The consequence of this is that while the scores produced by most machine learning models preserve order (the higher the number, the more likely the positive class), they cannot be interpreted as frequentist probabilities.
There are simple methods to calibrate them, and good calibration is undoubtedly a desired trait for a model to feature, but as we will soon see, it is not a required condition for the model to be useful, and sometimes we might even want the model not to be calibrated!

Do you even need calibration?

When training a classification model, you need to ask yourself a crucial question: do you actually need the model to be well-calibrated? The answer will depend on how the model will be used. Let’s take a look at some examples.

Calibration is everything

Credit Line Assignment

In some scenarios, good calibration is indispensable. Think about a bank deciding how much credit to grant a customer. Let’s assume here that we are only considering loan applicants who have already been screened and assessed as low-risk and eligible for a loan (we will talk more about this screening process in a second). It is decided that the loans will be granted to them. The question is, how much money can we lend each of them?
To answer it, the bank would need to know the exact probability of default for each customer, for different loan amounts. Knowing how likely different scenarios are, the bank will be able to predict the monetary impact from all loans, both paid back and defaulted and make the optimal decision. To achieve their goal, they need a very well-calibrated model.
Notice how we don’t really care about the model’s accuracy per se. Accuracy is all about being on the correct side of the prediction threshold; from its point of view, there is no difference between predicting 51% and 99% as long as the loan defaults; the prediction is just as correct in both cases. But for the bank, and for the loan applicant themselves, this is a huge difference. Getting the probability right is what’s important here.

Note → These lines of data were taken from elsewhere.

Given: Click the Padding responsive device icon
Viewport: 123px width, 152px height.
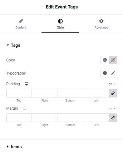Looking at the screenshot, I should tap(27, 84).
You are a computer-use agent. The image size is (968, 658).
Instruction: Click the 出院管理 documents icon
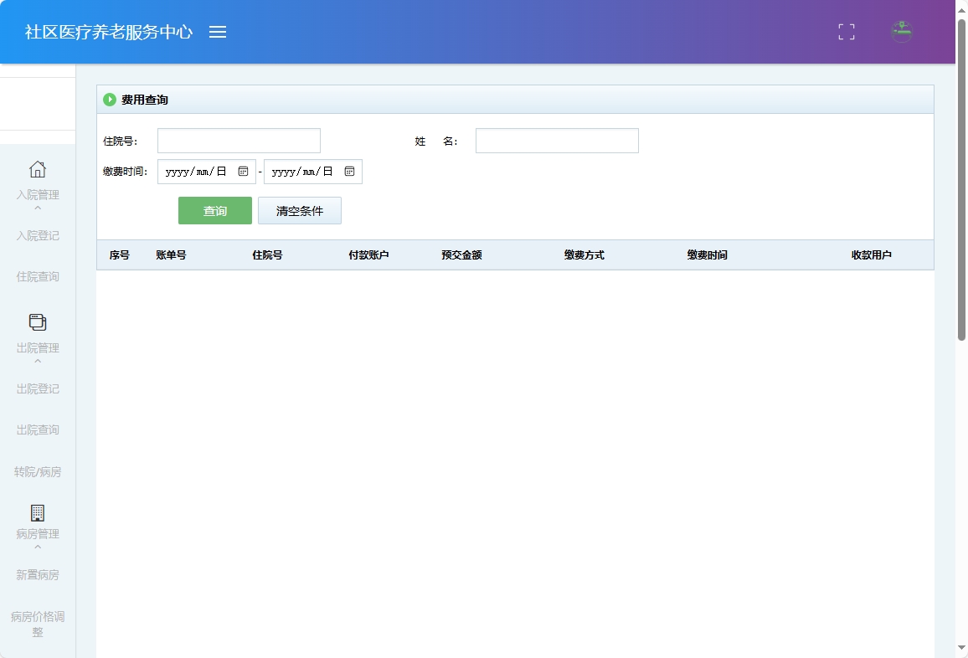pyautogui.click(x=37, y=321)
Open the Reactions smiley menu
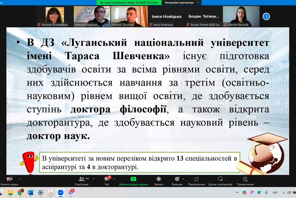The width and height of the screenshot is (296, 198). click(x=177, y=180)
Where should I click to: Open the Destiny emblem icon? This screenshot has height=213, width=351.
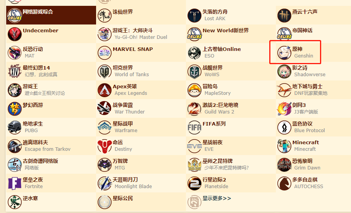(x=105, y=146)
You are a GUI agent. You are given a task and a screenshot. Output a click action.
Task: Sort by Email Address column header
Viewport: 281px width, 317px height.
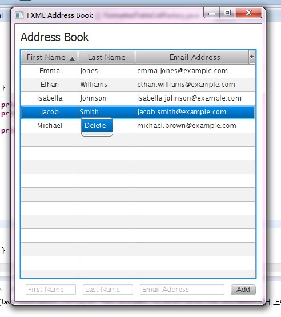pos(192,58)
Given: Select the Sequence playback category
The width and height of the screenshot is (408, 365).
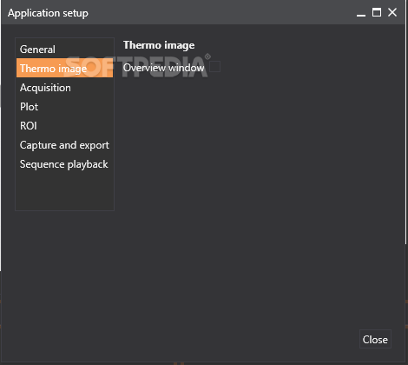Looking at the screenshot, I should (65, 164).
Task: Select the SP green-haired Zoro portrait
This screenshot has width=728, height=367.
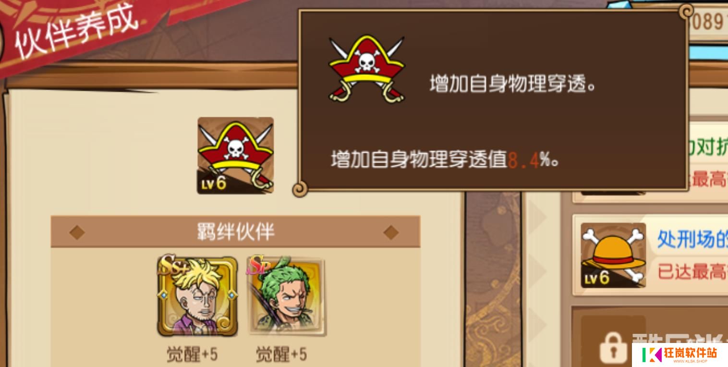Action: tap(287, 296)
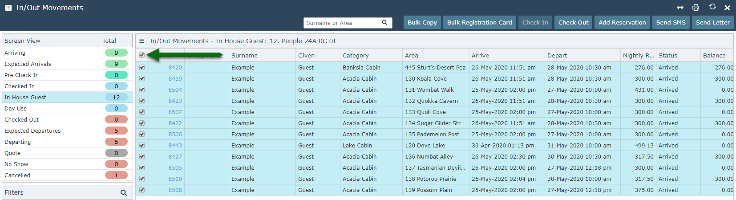736x200 pixels.
Task: Click the Check Out button
Action: [x=573, y=23]
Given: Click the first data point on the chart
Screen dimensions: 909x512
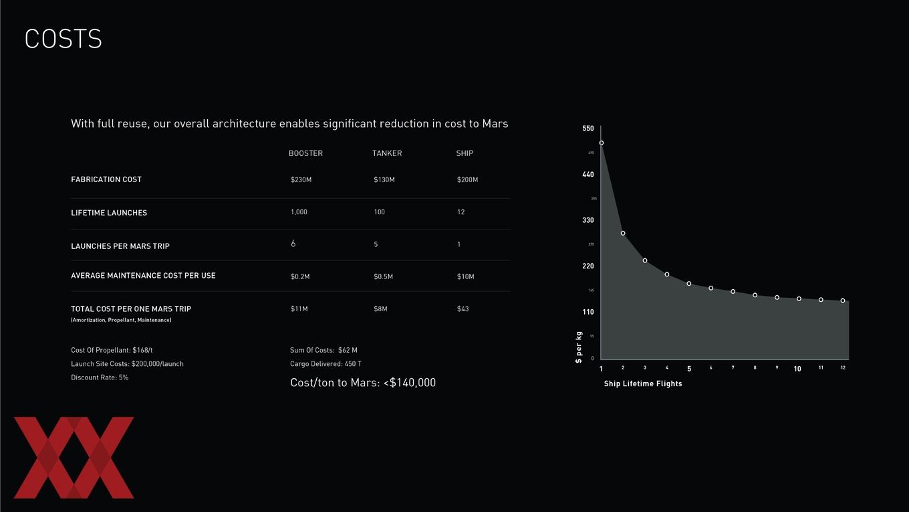Looking at the screenshot, I should (x=602, y=143).
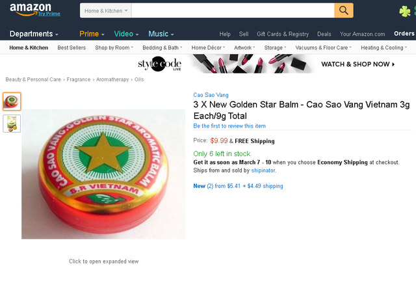Image resolution: width=416 pixels, height=281 pixels.
Task: Select the first balm tin thumbnail
Action: (x=12, y=101)
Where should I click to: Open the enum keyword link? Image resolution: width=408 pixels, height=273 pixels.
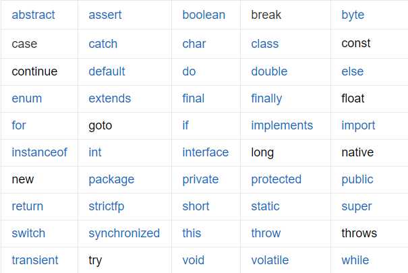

Model Performance Estimation

Sometimes, good model calibration is a prerequisite for a given application. Think about estimating the model’s performance in production without knowing the ground truth targets. One approach to solve this challenging task for classification models is NannyML’s Confidence-Based Performance Estimation (CBPE) algorithm. In a nutshell, the idea behind this approach is to estimate the elements of the confusion matrix based on the expected error rates, which we know, assuming the model is well-calibrated.
So, if we want to monitor the model’s performance in production and we don’t immediately have ground truth targets, we need our model to be calibrated. And yet again, the model does not need to be of great accuracy. As long as its predictions are well-calibrated, it is good to go.

We don’t need calibration

Ranking Problems

There are situations, however, in which the model’s calibration does not really matter much. These include all sorts of ranking problems, for instance.
Think about models that rank news article titles in terms of quality or relevance to the user’s search query. If the goal is to select one or more articles to show the user, we don’t really care about the exact probability that each of them is high-quality and relevant; rather, we care about the order of scores produced by the model. That is, we want to be sure that what we show the user is better than what we don’t show, and that the best news sit on top of the results list. In this setting, calibrating the model does not make much sense.

Granting Loans

Another example of a scenario in which calibration is not that important is screening for granting a loan which we have already mentioned.
The goal here is to predict which applicants will pay their loans back. In this binary classification problem, the bank is mostly interested in the accuracy of the model’s classification rather than the probabilities it produces.
Depending on how the model will be used, good calibration may be either indispensable or rather unnecessary.
Let’s now take a look at some models that are poor in terms of performance, but their good calibration renders them very useful for their intended purposes.

A story of a poor, well-calibrated model

Let’s consider two different models. First, we will look at one where good performance is hard to get, but good calibration ensures the model provides value. Second, we will consider a model theoretically incapable of good performance, but well-calibrated and thus useful.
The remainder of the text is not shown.